(Data extracted from a collection)
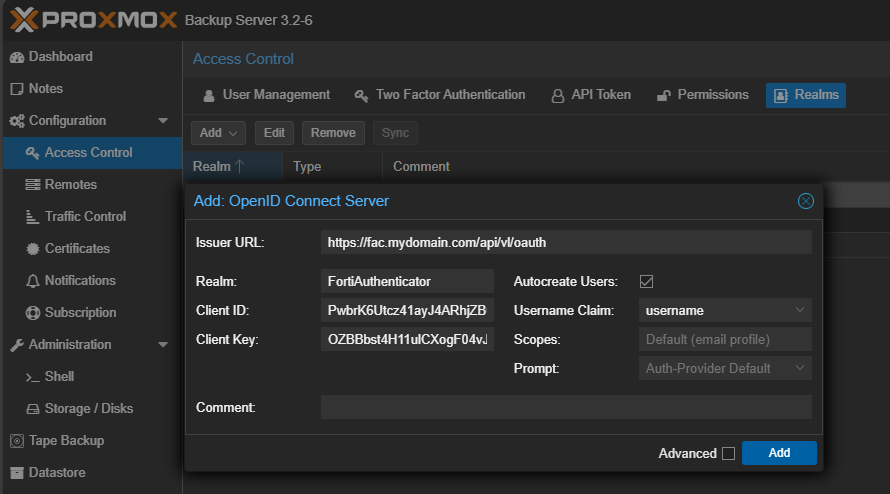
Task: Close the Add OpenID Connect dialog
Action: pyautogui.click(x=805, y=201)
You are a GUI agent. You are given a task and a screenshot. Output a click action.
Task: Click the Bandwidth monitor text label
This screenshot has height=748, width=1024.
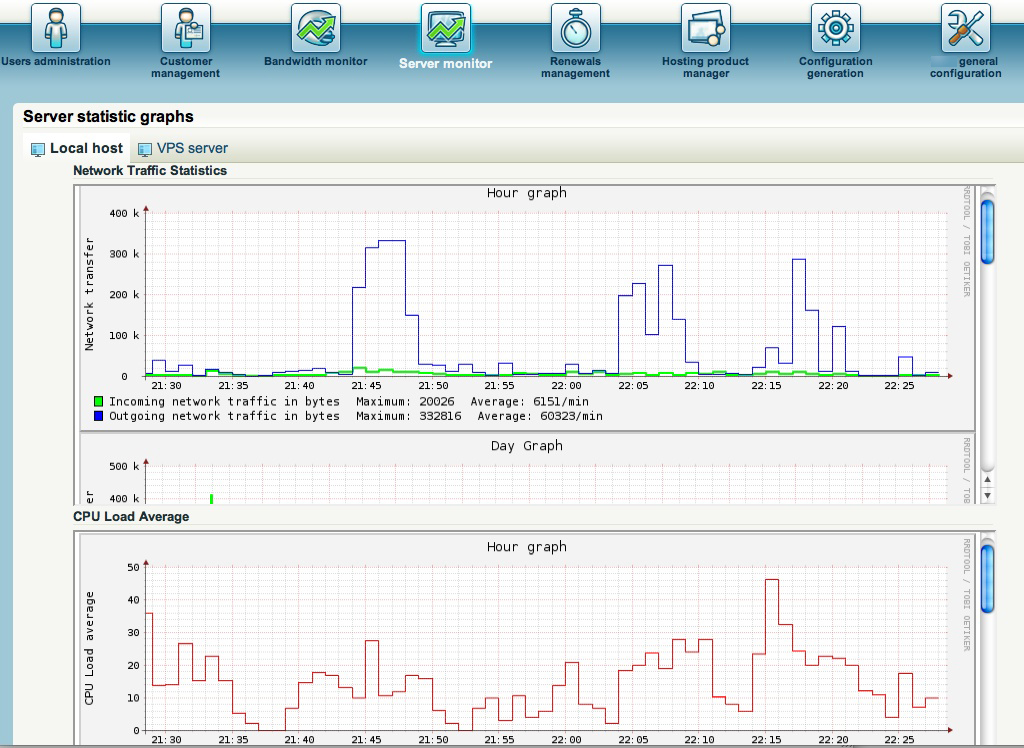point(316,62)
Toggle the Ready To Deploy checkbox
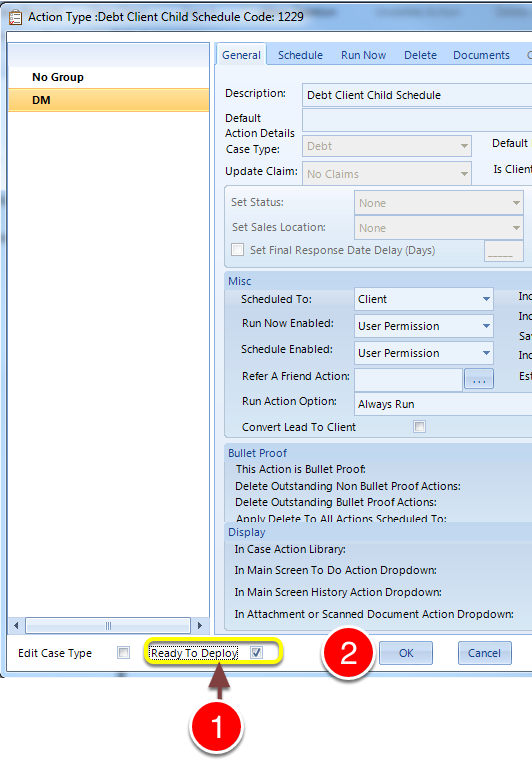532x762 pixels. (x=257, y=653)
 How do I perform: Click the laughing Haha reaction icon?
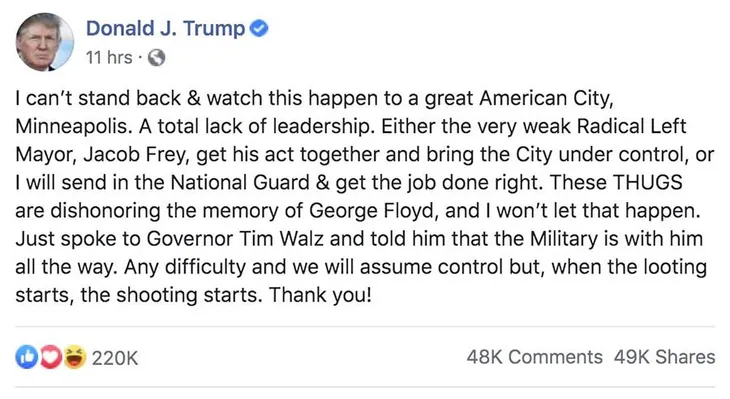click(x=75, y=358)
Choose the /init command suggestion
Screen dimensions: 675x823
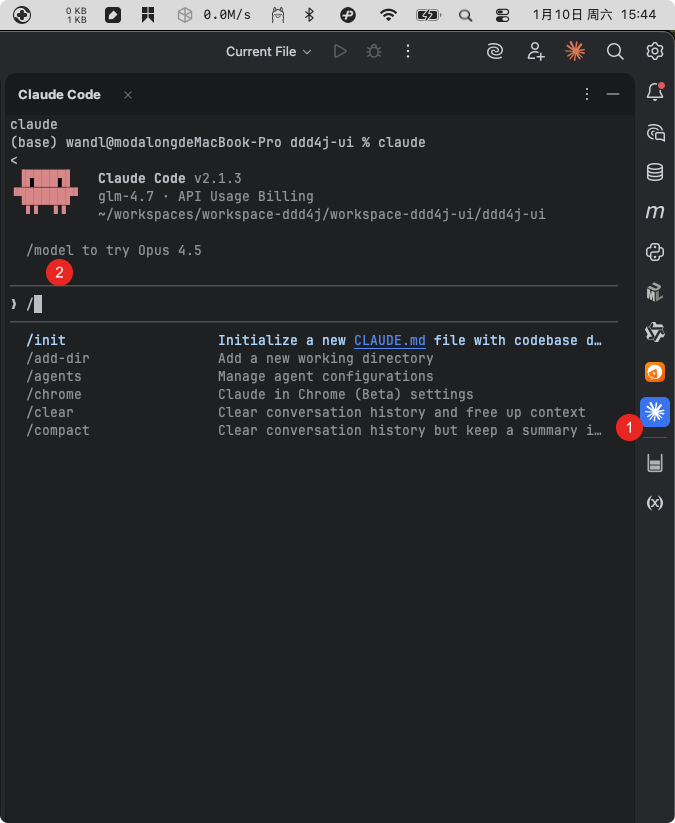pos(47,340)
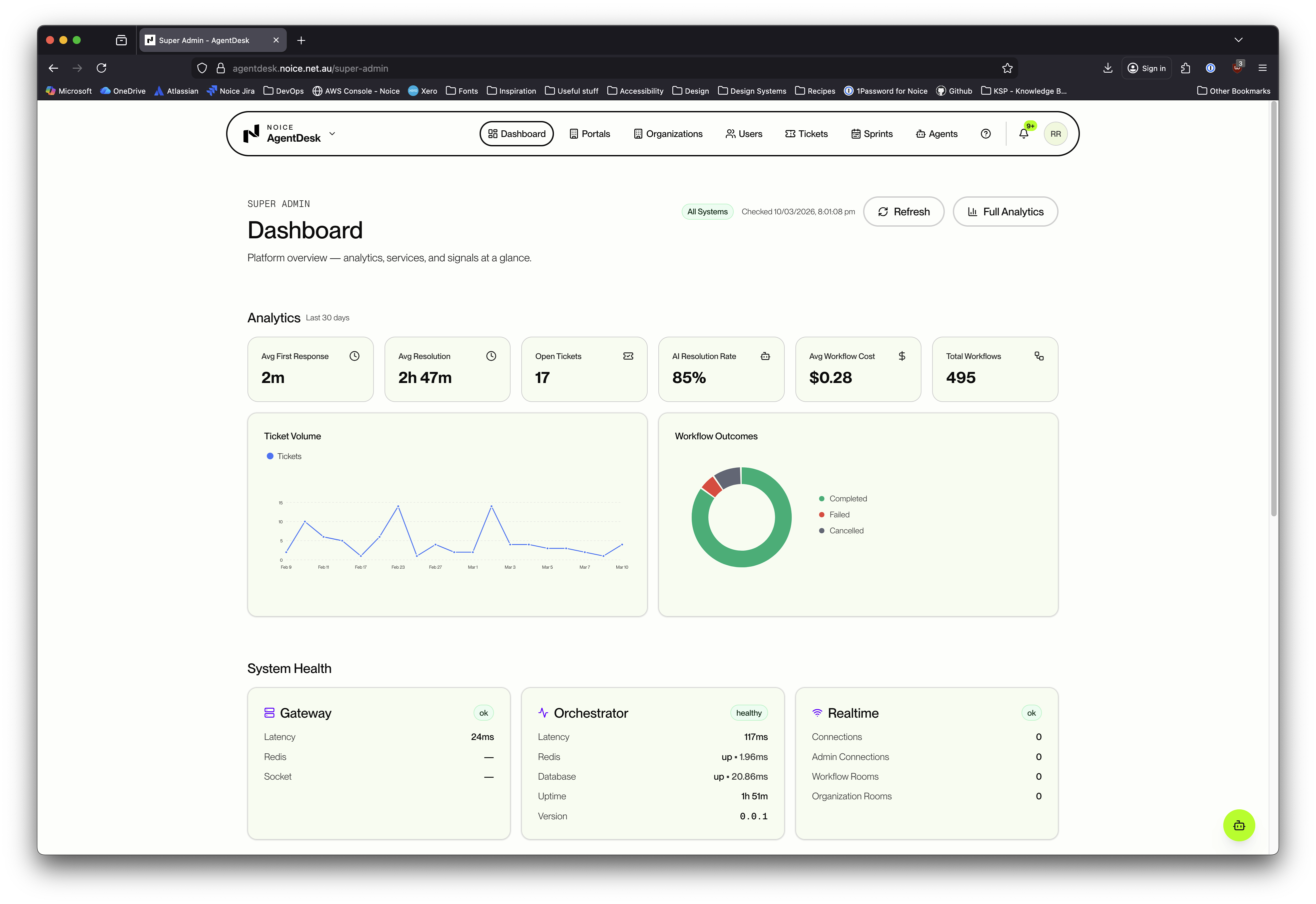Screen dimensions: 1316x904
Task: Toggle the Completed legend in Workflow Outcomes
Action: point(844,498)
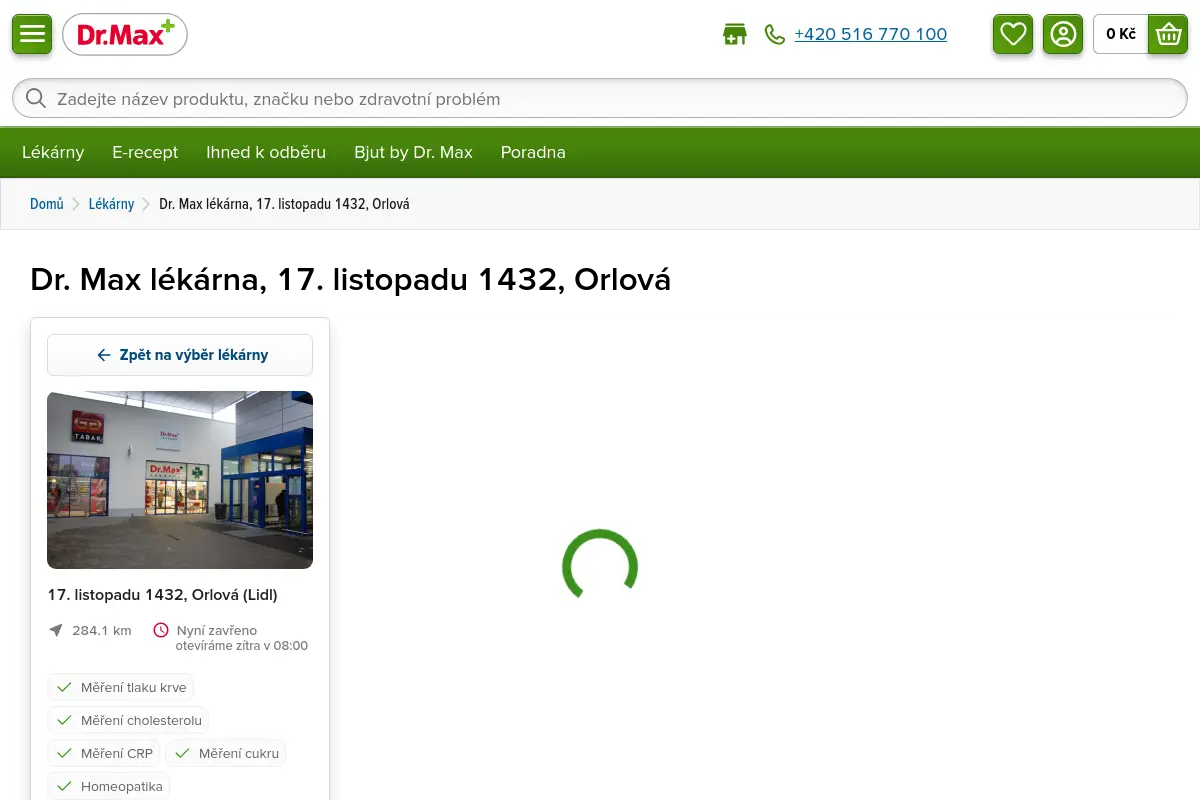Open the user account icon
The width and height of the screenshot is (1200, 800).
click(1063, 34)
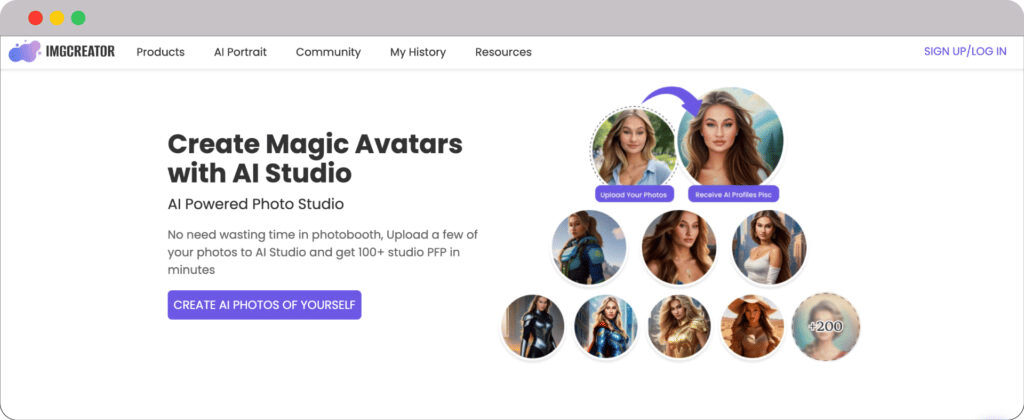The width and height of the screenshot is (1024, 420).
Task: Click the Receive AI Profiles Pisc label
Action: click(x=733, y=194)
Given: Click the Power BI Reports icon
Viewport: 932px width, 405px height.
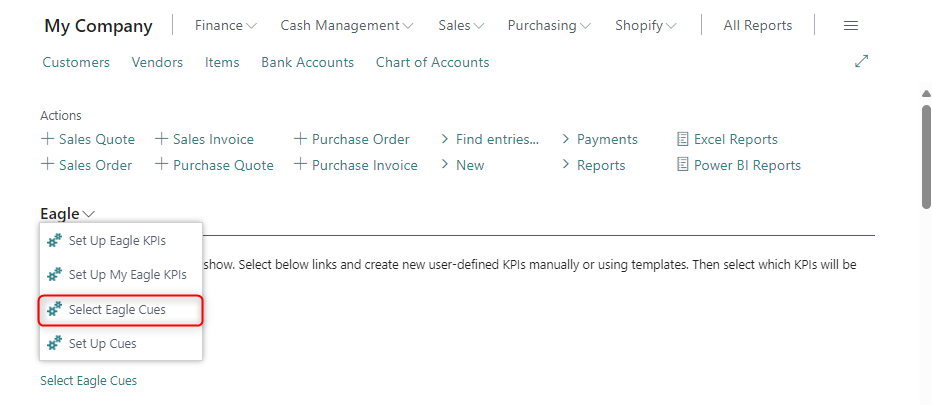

== EXERCISE AIM ==
Change "Bandwidth monitor" to "Network usage" throughout the listing and leave every other line as it stands. Omit the pictures from your version.

== PROBLEM SOLUTION ==
Task: Close the Add OpenID Connect dialog
Action: pyautogui.click(x=805, y=201)
You are a GUI agent. You are given a task and a screenshot. Output a click action.
Task: Click the Network usage text label
This screenshot has height=748, width=1024.
point(316,62)
Toggle the Ready To Deploy checkbox
532x762 pixels. (x=257, y=653)
 How do I perform: Click the laughing Haha reaction icon?
click(x=75, y=358)
Choose the /init command suggestion
Screen dimensions: 675x823
pos(47,340)
Screen dimensions: 1316x904
Task: Toggle the Completed legend in Workflow Outcomes
Action: point(844,498)
Open the user account icon
The width and height of the screenshot is (1200, 800).
click(1063, 34)
The width and height of the screenshot is (1024, 420).
Task: Click the Receive AI Profiles Pisc label
Action: click(x=733, y=194)
Given: Click the Power BI Reports icon
Viewport: 932px width, 405px height.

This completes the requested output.